If you are experiencing issues when using Concurrently it is probably due to these properties of event loops. Have a look at the Troubleshooting page.

Implementing a Server Application

This is a blueprint how to build an application listening to a server socket, accepting connections and serving requests through them.

At first, lets implement the server. It is initialized with a socket to listen to. Listening calls the concurrent proc stored in the RECEIVER constant. It then accepts or waits for incoming connections until the server is closed.

class ConcurrentServer
  def initialize(socket)
    @socket = socket
    @listening = false
  end

  def listening?
    @listening
  end

  def listen
    @listening = true
    RECEIVER.call_nonblock self, @socket
  end

  def close
    @listening = false
    @socket.close
  end

  RECEIVER = concurrent_proc do |server, socket|
    while server.listening?
      begin
        Connection.new(socket.accept_nonblock).open
      rescue IO::WaitReadable
        socket.await_readable
        retry
      end
    end
  end
end

The implementation of the connection is structurally similar to the one of the server. But because receiving data is a little bit more complex it is done in an additional receive buffer object. Received requests are processed in their own concurrent proc to not block the receiver loop if request.process calls one of the wait methods.

class ConcurrentServer::Connection
  def initialize(socket)
    @socket = socket
    @receive_buffer = ReceiveBuffer.new socket
    @open = false
  end

  def open?
    @open
  end

  def open
    @open = true
    RECEIVER.call_nonblock self, @receive_buffer
  end

  def close
    @open = false
    @socket.close
  end

  RECEIVER = concurrent_proc do |connection, receive_buffer|
    while connection.open?
      receive_buffer.receive
      receive_buffer.shift_complete_requests.each do |request|
        REQUEST_PROC.call_nonblock request
      end
    end
  end

  REQUEST_PROC = concurrent_proc do |request|
    request.process
  end
end

The receive buffer is responsible for reading from the connection's socket and deserializing the received data.

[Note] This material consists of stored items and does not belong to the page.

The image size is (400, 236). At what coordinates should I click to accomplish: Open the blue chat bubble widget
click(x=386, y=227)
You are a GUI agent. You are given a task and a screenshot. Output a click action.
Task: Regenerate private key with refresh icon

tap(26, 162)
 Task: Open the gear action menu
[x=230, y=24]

class ConcurrentServer::Connection::ReceiveBuffer
  def initialize(socket)
    @socket = socket
    @buffer = ''
  end

  def receive
    @buffer << @socket.read_nonblock(32768)
  rescue IO::WaitReadable
    @socket.await_readable
    retry
  end

  def shift_complete_requests
    # Deserializes the buffer according to the used wire protocol, removes
    # the consumed bytes of all completely received requests from the buffer
    # and returns the requests.
  end
end

Finally, this is a script bootstrapping two concurrent servers. The script terminates after both servers were closed.

#!/bin/env ruby

require 'socket'

socket1 = UNIXServer.new "/tmp/sock1"
socket2 = UNIXServer.new "/tmp/sock2"

server_evaluation1 = ConcurrentServer.new(socket1).listen
server_evaluation2 = ConcurrentServer.new(socket2).listen

server_evaluation1.await_result # blocks until server 1 is closed
server_evaluation2.await_result # returns immediately if server 2 is already
                                # closed or blocks until it happens

Keep in mind, that to focus on the use of Concurrently the example does not take error handling for I/O, properly closing all connections and other details into account.